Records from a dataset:

※

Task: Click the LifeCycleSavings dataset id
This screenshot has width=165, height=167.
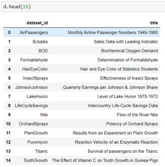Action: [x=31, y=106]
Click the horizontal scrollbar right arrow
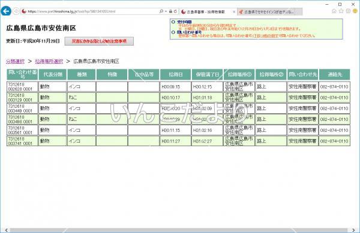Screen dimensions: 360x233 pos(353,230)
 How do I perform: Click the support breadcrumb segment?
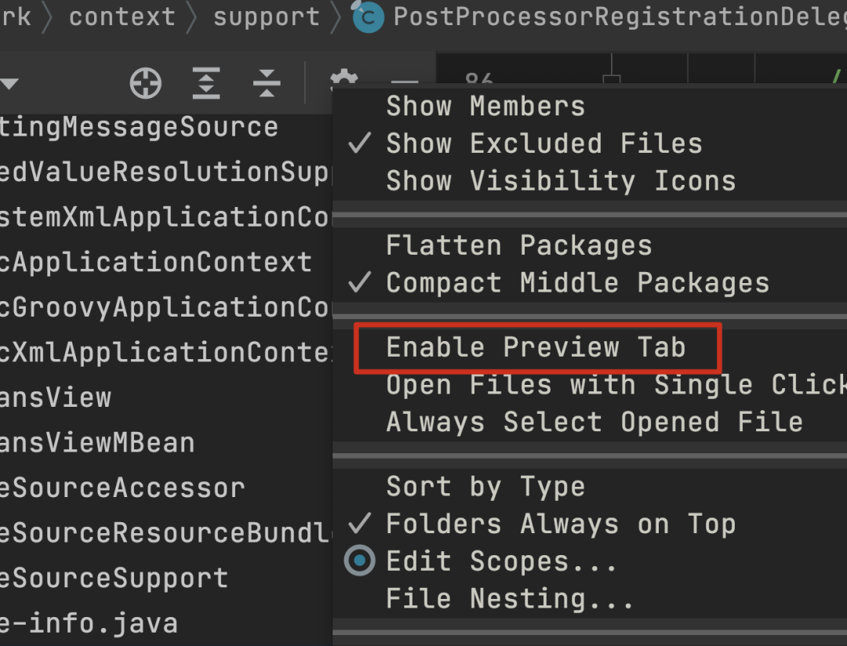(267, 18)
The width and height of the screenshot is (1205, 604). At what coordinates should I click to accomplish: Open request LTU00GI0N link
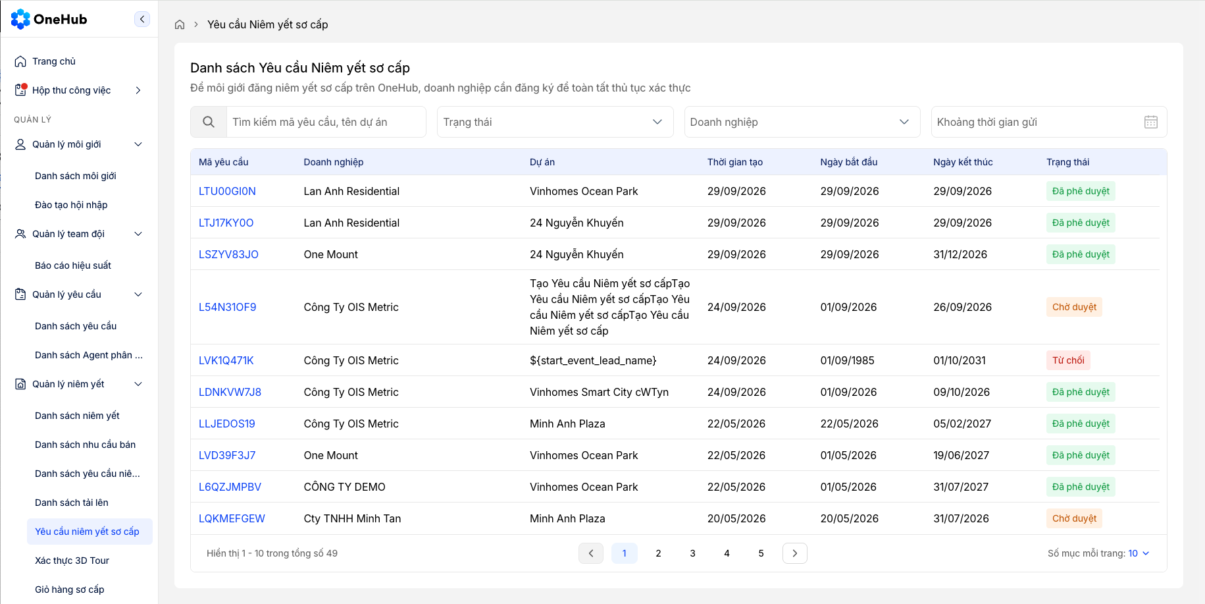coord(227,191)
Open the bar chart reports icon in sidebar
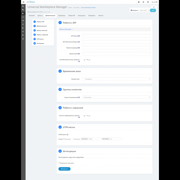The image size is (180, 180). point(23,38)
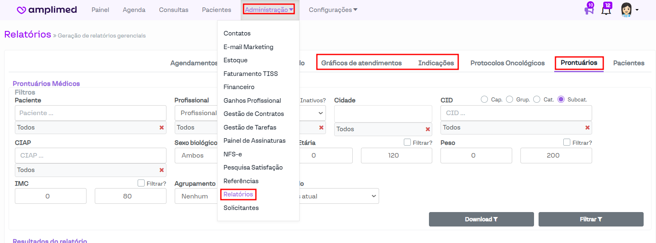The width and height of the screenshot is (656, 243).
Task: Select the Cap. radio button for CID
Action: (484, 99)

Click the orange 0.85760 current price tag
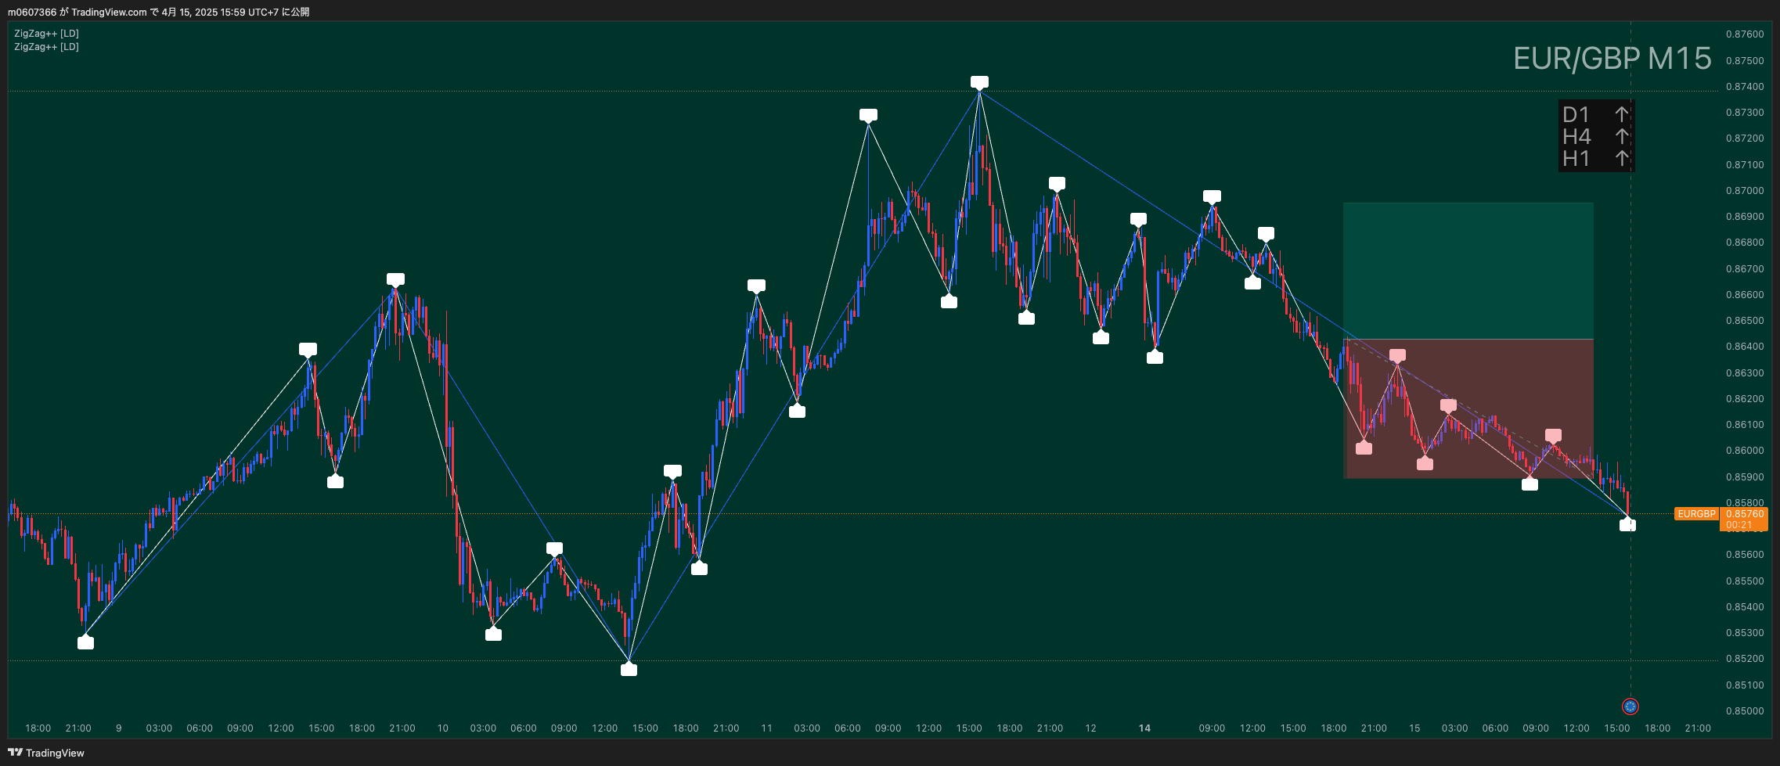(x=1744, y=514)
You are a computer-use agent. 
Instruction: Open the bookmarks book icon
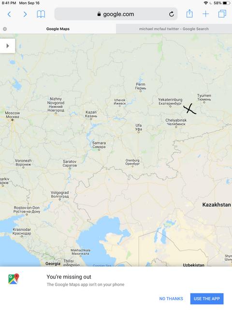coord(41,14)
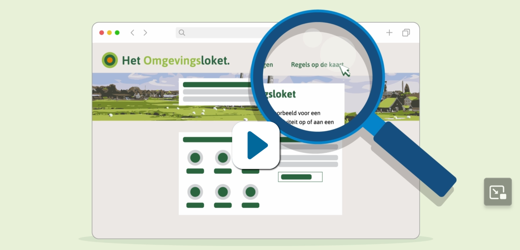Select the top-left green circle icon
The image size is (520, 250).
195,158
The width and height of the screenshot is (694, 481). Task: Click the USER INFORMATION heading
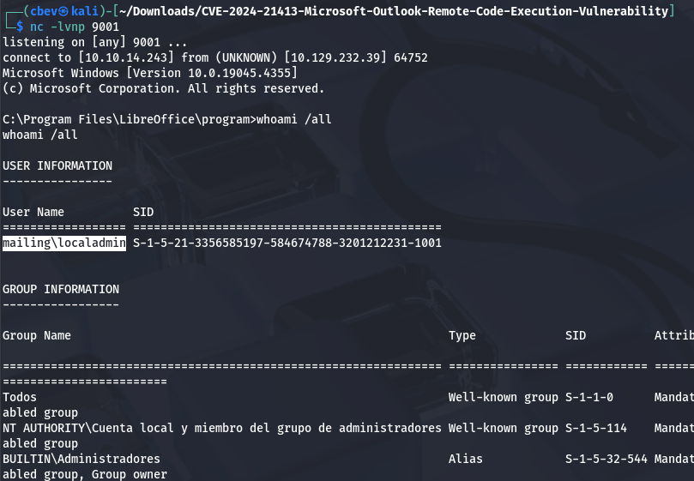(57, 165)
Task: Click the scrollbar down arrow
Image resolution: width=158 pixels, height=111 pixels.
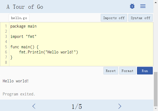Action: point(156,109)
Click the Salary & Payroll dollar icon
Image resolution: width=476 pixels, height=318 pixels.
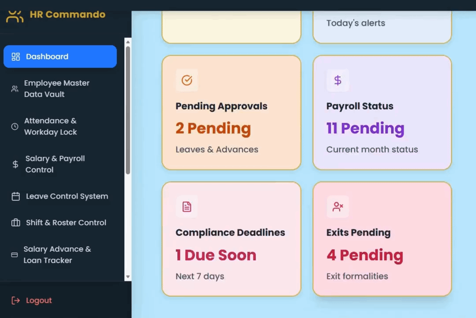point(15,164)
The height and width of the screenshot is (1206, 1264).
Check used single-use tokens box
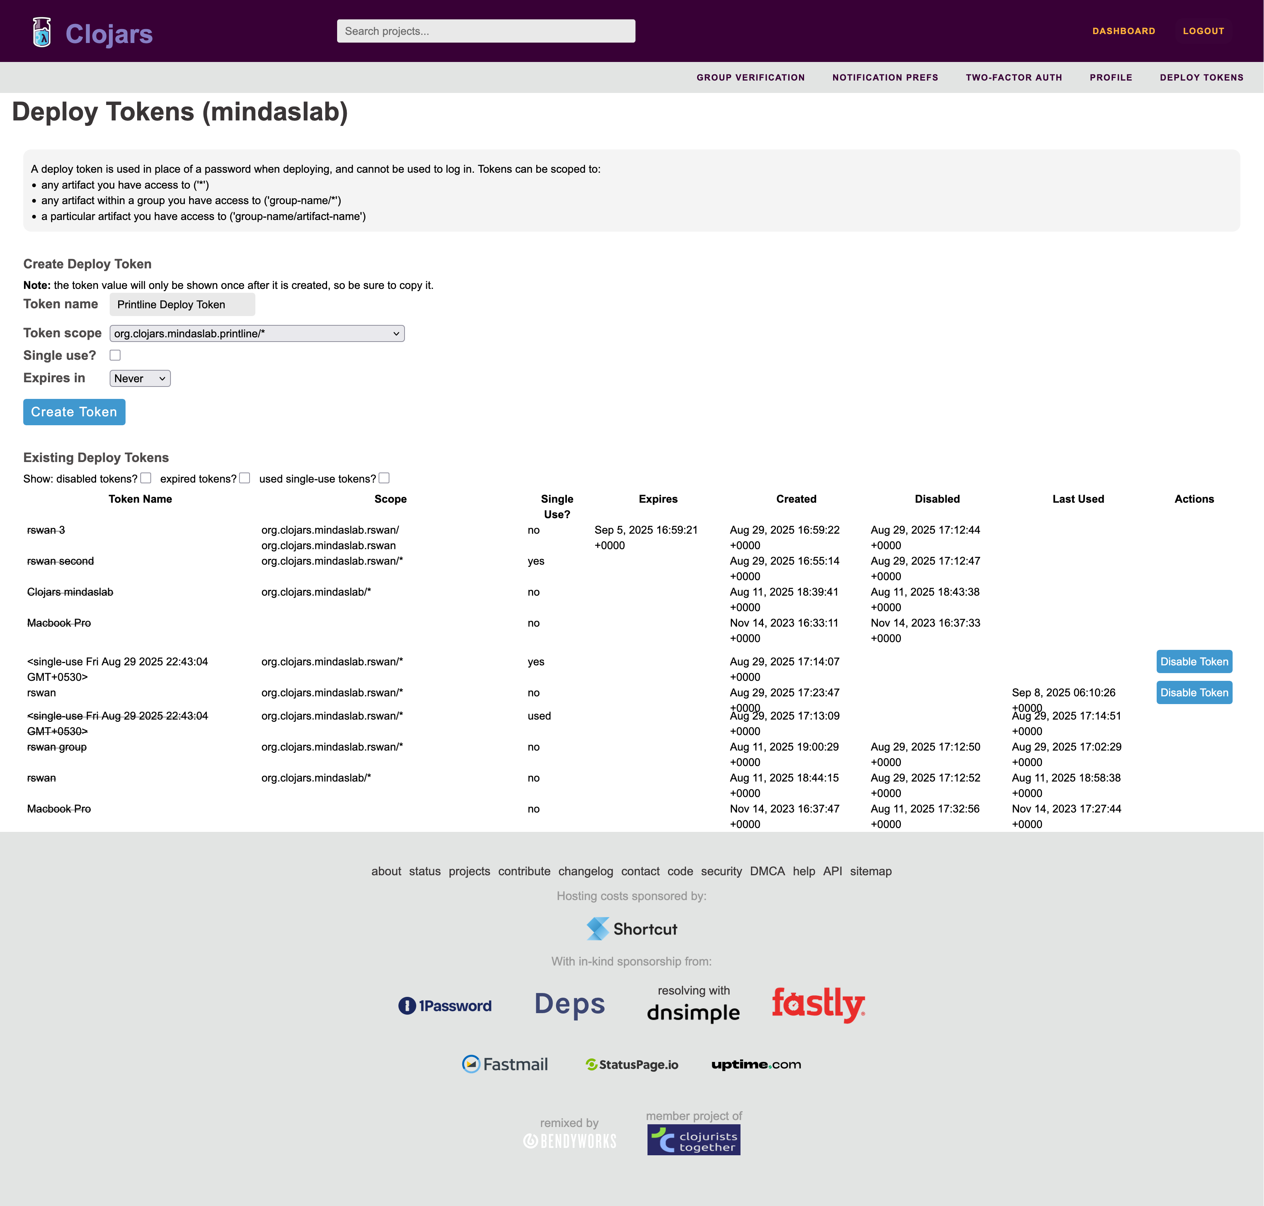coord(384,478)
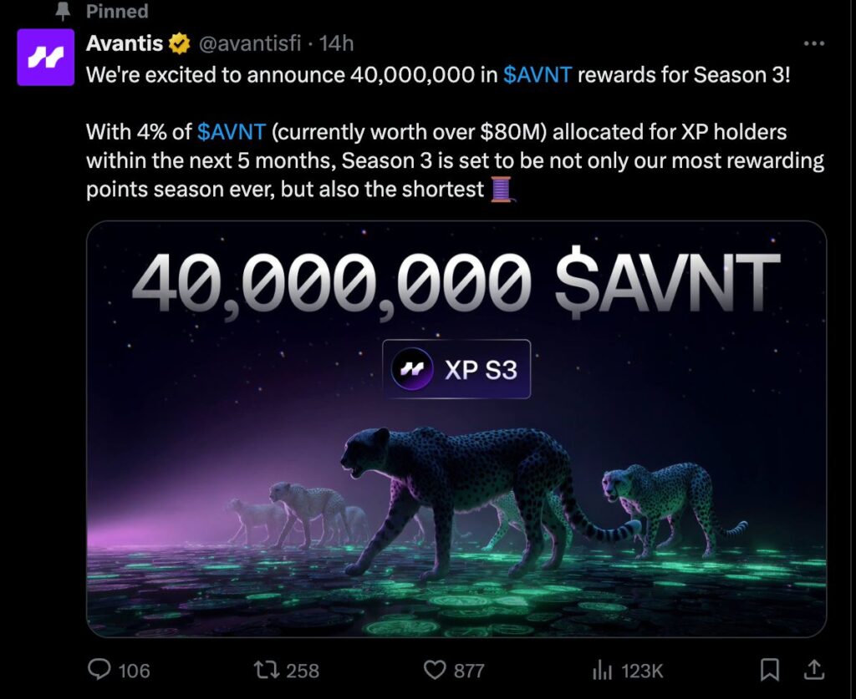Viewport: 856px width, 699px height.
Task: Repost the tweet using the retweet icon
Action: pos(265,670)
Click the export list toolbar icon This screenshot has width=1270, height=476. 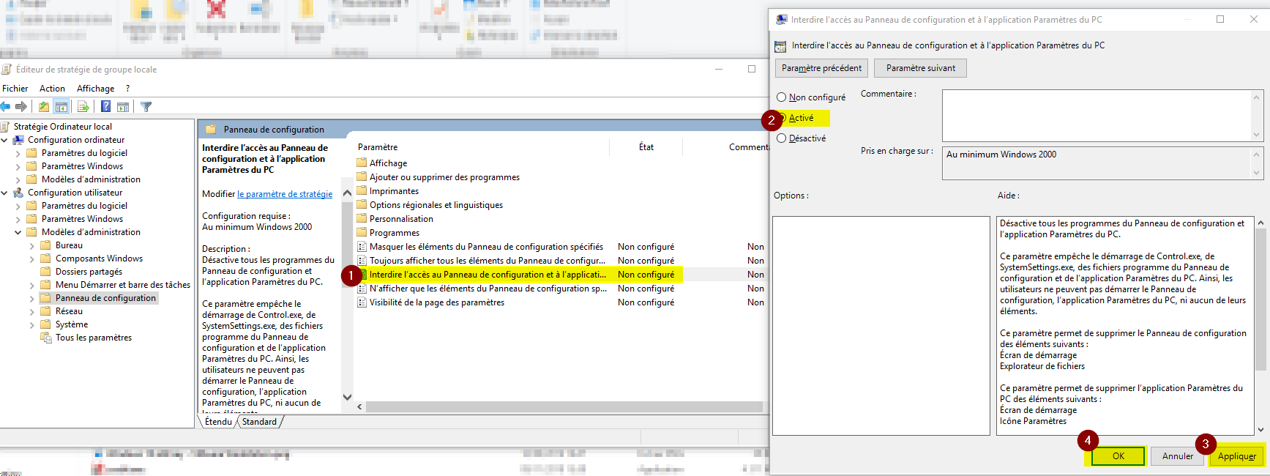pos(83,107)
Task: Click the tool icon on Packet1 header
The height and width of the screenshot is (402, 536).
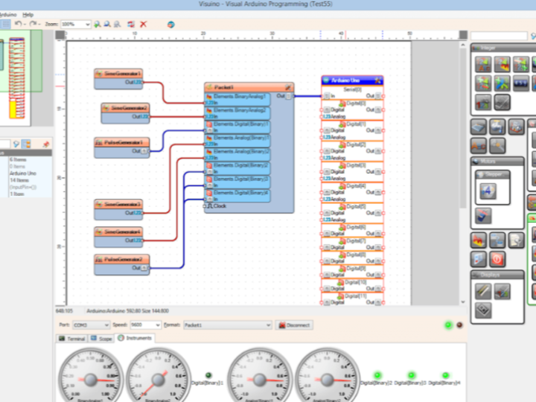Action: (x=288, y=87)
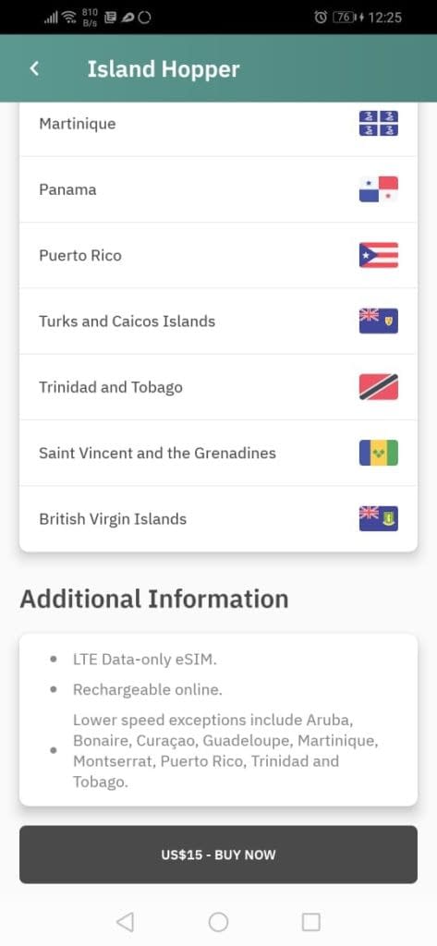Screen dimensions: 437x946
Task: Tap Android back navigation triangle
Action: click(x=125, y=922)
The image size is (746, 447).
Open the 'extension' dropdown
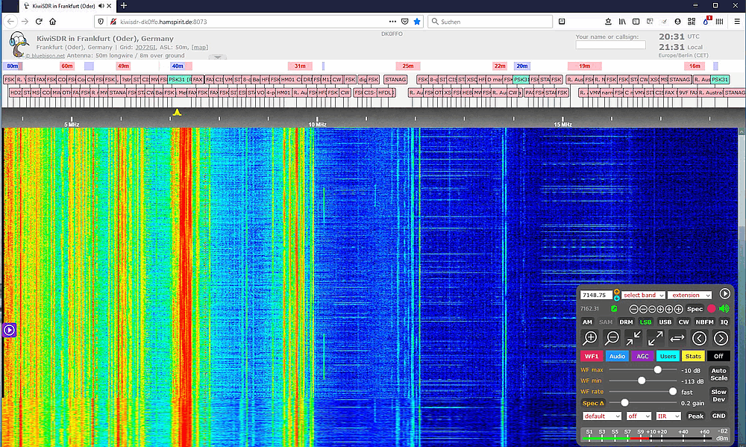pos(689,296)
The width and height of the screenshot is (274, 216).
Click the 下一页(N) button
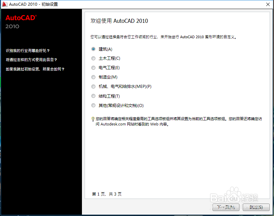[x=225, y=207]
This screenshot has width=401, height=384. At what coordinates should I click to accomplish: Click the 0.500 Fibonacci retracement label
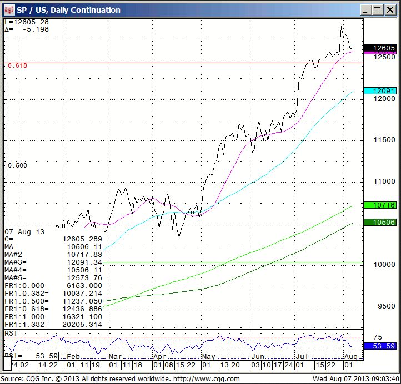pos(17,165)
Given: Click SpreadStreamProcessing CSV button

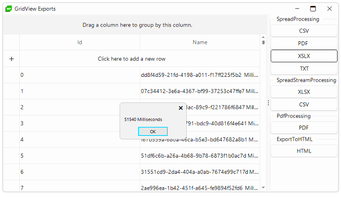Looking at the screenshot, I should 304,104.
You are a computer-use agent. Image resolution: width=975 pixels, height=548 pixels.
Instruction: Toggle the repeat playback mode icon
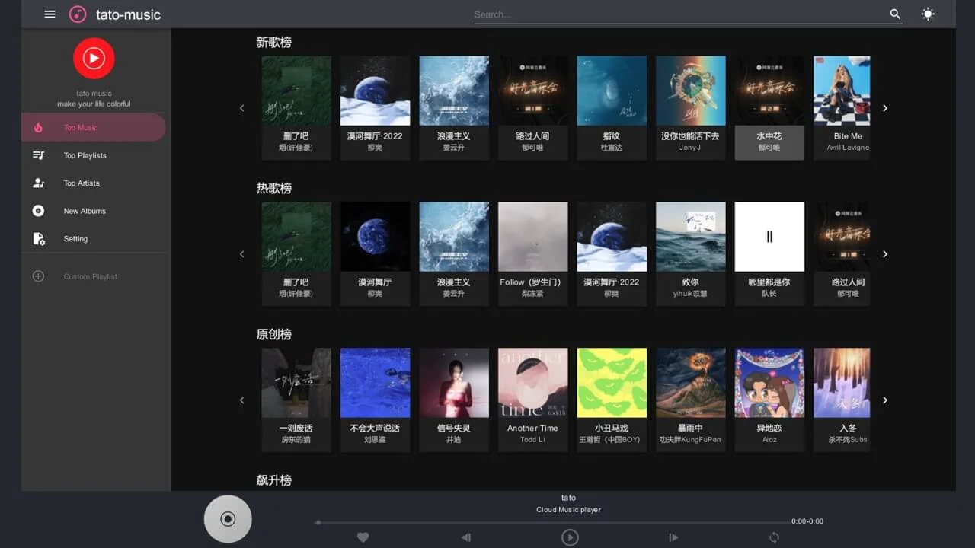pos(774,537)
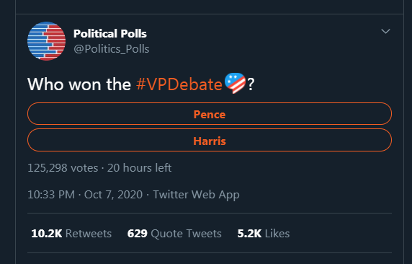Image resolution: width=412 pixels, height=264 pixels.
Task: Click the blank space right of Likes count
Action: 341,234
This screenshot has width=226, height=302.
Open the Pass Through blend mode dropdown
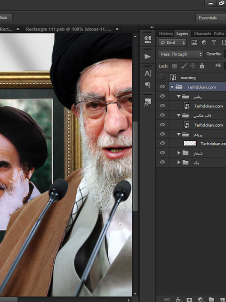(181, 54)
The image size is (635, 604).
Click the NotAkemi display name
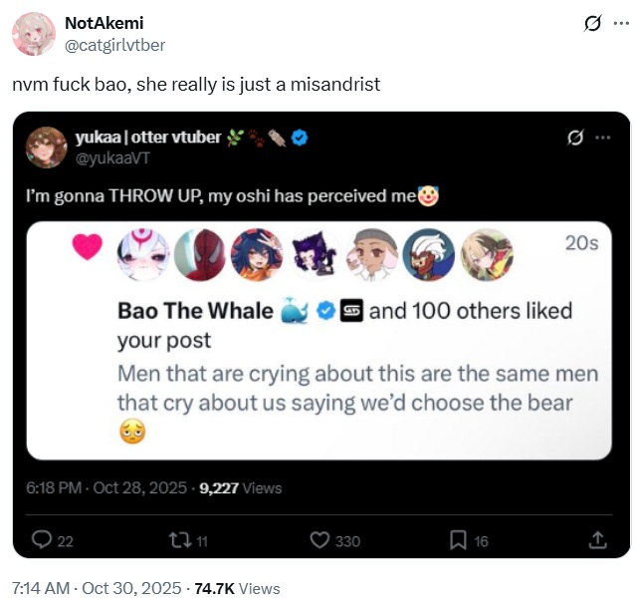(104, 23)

※

> [PROBLEM STATEMENT]: How many lines in the records above contain the word "accomplish"? Reply with the number only.

> [TASK ANSWER]: 2